Paper Review: Revisiting ResNets: Improved Training and Scaling Strategies
Code and checkpoints are available in TensorFlow: https://github.com/tensorflow/models/tree/master/official/vision/beta
https://github.com/tensorflow/tpu/tree/master/models/official/resnet/resnet_rs
A fascinating paper from Google Brain and UC Berkeley about improving the architecture and training of ResNets. Does it seem we have a rival to EfficientNets now?
The authors of the paper have decided to analyze the effects of the model architecture, training, and scaling strategies separately and concluded that these strategies might have a higher impact on the score than the architecture.
They offer two new strategies:
- scale model depth if overfitting is possible, scale model width otherwise
- increase image resolution slower than recommended in previous papers
Based on these ideas, the new architecture ResNet-RS was developed. It is 2.1x - 3.3x faster than EfficientNets on GPU while reaching similar accuracy on ImageNet.
In semi-supervised learning, ResNet-RS achieves 86.2% top-1 ImageNet accuracy while being 4.7x faster than EfficientNet-NoisyStudent.
Transfer learning on downstream tasks also has improved performance.
The authors suggest using these ResNet-RS as a baseline for further research.
Some of the key ideas:
- If you are using other regularization techniques together with weight decay, it is better to decrease its value;
- The techniques that work on small models or a small number of epochs don’t necessarily work for bigger models and a higher number of epochs; thus, it is necessary to select scaling strategies doing the full training with the full model. I think this is a crucial point!;
- Their improved training and scaling strategies also work for other models: for EfficientNets, for self-supervised learning, even for 3D video classification;
Characterizing Improvements on ImageNet
The authors name four broad types of possible model performance improvements: architecture, training/regularization methodology, scaling strategy, and additional training data.

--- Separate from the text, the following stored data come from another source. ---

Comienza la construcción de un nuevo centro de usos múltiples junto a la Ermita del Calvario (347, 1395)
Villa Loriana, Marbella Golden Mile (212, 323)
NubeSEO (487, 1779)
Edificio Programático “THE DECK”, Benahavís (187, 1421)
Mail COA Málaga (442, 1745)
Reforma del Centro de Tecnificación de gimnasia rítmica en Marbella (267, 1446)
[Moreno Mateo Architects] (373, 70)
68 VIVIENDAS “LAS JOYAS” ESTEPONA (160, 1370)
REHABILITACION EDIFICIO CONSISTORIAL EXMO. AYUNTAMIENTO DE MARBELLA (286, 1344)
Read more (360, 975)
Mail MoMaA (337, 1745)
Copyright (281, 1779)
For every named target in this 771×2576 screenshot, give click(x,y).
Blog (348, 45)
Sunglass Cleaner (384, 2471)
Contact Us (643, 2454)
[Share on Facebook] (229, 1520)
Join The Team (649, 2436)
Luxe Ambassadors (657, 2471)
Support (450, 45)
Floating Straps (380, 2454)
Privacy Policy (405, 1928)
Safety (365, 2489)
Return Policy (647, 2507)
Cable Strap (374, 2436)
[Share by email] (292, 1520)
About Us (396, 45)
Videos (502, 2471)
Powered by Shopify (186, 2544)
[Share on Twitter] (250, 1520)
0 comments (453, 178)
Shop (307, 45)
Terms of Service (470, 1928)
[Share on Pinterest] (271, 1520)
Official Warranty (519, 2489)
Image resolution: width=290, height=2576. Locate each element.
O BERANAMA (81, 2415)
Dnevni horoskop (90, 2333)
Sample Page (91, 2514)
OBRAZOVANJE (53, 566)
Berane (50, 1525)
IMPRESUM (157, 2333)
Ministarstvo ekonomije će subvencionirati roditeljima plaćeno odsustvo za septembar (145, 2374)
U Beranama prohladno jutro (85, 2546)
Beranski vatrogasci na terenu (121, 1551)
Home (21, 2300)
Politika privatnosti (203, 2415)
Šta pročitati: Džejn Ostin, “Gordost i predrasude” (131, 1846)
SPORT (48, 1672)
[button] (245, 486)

Architecture. Well, this is architecture optimization: new blocks, attention, lambda layers, and NAS in general.
Training and Regularization Methods. Dropout, label smoothing, stochastic depth, dropblock, data augmentation; learning rate schedules also helped.
Scaling Strategies. Improving model width, depth, and resolution.
Additional Training Data. Obviously helps.
Methodology
Here the authors describe the methods and architectures, which they use.
- ResNet, ResNet-D, using SE-blocks;
- Matching the EfficientNet Setup with small changes: 350 epochs, cosine learning scheduler, RandAugment, Momentum optimizer. Most of the changes are for simplicity;
- weight decay, label smoothing, dropout, and stochastic depth for regularization;
- RandAugment applies a sequence of random image transformations (e.g. translate, shear, color distortions);
- For hyperparameter tuning, they use a hold-out validation of 2% of ImageNet;
Improved Training Methods
A detailed study of improvements
ResNet-200 gets 79.0% by itself, improved training methods give +3.2%, architecture changes give +1.2% more. This proves that improving the training alone already gives a huge boost.
Importance of decreasing weight decay when combining regularization methods
We can see that if we don’t change weight decay, adding other regularization methods may decrease the performance. On the other hand, if we lower the weight decay, adding other regularization methods improves the score.
Improved Scaling Strategies
The authors perform an extensive search on ImageNet over width multipliers in [0.25,0.5,1.0,1.5,2.0]
, depths of [26,50,101,200,300,350,400]
and resolutions of [128,160,224,320,448]
. Training is done for 350 epochs, regularization is increased for bigger models to avoid overfitting.
A significant result: FLOPs do not accurately predict performance in the bounded data regime. We can see that the difference in specific parameters can mean a noticeable difference in model performance for bigger models, even for the same FLOPS.
Another important finding: The best performing scaling strategy depends on the training regime.
We can see that depth scaling outperforms width scaling for long training, and on the other hand, width scaling is better for shorter training.
Experiments with Improved Training and Scaling Strategies
ResNet-RS on a Speed-Accuracy Basis
It is quite interesting that ResNet-RS is faster than EfficientNet even though FLOPS and parameter count are higher.
Improving the Efficiency of EfficientNets
The authors apply slow image resolution scaling strategy to EfficientNets and train several versions with different image resolution.
Semi-Supervised Learning with ResNet-RS
The authors train ResNet-RS on 1.2M labeled ImageNet images and 130M pseudo-labeled images (like Noisy Student).
Transfer learning
In an effort to closely match SimCLR’s training setup and provide fair comparisons, the authors restrict the RS training strategies to a subset of its original methods. Nevertheless, the results are much better.